GFTU
- Founded: 1948
- Headquarters: Damascus, Syria
- Location: Syria;
- Members: 300,000^{[citation needed]}
- Key people: Fawaz al-Ahmad, President
- Affiliations: WFTU ICATU National Progressive Front (until 2025)
- Website: workers.org.sy

= General Federation of Trade Unions (Syria) =

Syrian national trade union center

The General Federation of Trade Unions (GFTU) is a trade union federation that was formerly the sole national trade union center in Syria, it was founded in 1948. By a 1968 decree establishing a single-trade-union system, all trade unions in the country are required to be affiliated to the GFTU, and the GFTU had the power to dissolve the executive committee of any union.

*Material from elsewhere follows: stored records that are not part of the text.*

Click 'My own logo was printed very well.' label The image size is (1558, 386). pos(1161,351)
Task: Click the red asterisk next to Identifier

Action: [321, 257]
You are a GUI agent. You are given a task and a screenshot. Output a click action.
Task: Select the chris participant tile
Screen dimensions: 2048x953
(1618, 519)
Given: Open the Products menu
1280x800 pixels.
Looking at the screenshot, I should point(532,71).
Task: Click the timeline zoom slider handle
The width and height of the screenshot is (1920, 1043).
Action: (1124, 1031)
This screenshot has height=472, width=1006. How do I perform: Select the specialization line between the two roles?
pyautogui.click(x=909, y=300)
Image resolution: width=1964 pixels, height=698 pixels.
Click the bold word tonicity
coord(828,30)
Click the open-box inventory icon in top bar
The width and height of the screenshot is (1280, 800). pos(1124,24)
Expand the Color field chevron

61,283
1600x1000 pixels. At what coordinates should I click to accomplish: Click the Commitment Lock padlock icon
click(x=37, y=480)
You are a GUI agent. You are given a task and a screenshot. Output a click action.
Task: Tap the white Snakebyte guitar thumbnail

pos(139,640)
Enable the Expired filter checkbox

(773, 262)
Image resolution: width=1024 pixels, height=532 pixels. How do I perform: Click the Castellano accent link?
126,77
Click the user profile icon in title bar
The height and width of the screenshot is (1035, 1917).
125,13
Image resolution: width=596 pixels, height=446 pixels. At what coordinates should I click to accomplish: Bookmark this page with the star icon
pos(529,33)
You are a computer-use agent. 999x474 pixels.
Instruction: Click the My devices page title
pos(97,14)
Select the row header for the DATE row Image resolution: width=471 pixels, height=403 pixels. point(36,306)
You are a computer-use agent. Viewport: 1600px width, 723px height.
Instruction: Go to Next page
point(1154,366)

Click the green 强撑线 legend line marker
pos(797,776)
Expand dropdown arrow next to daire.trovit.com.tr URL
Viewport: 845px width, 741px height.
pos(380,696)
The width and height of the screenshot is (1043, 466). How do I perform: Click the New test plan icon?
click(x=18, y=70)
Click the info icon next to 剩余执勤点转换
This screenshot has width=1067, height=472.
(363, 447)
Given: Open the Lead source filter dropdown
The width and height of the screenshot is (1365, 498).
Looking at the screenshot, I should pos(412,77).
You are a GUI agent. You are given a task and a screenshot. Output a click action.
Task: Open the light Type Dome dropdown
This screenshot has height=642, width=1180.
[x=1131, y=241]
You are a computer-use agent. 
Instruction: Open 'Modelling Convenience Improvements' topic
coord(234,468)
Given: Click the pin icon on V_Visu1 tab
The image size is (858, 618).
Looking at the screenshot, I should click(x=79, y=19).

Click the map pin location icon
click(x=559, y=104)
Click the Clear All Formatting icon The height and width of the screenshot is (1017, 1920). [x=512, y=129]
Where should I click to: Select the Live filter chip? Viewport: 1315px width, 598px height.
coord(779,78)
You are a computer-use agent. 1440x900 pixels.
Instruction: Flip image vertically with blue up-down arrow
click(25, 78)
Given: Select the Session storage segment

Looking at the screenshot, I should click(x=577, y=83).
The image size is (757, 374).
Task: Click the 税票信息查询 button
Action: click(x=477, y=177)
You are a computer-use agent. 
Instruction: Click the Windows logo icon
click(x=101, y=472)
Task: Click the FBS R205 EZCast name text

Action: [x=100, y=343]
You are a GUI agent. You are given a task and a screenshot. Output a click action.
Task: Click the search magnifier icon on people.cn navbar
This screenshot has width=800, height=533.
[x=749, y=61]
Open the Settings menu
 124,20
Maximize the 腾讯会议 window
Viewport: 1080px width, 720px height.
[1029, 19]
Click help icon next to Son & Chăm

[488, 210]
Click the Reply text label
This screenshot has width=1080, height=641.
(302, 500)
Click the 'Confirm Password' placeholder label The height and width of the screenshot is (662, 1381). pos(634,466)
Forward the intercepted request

The union was closely linked with the Syrian Regional Branch of the Arab Socialist Ba'ath Party. Former president of the GFTU, Shaaban Azzouz, is a member of the party. However, following the fall of the Assad regime and the dissolution of its ruling National Progressive Front, the GFTU remains active and is recognized by the Syrian transitional government.

The GFTU was affiliated with the World Federation of Trade Unions and the International Confederation of Arab Trade Unions.

== History ==
On April 4th 2025 the GFTU was suspended from the World Federation of Trade Unions, whose executive claimed the GFTU supports the "jihadist regime, which is the result of the interventions of the imperialist powers that want to seize the wealth of the region."

On November 30th the first general conference after the fall of the Assad regime began, with the slogan “A Legacy of Struggle… A Pledge of Giving”. The one day conference began with a history of the history of the GFTU with Fawaz al-Ahmad stating that the GFTU has started to, "revitalize union life, reactivate occupational health and safety programs, and strengthen the workers’ health system by linking routine examinations to workplace requirements."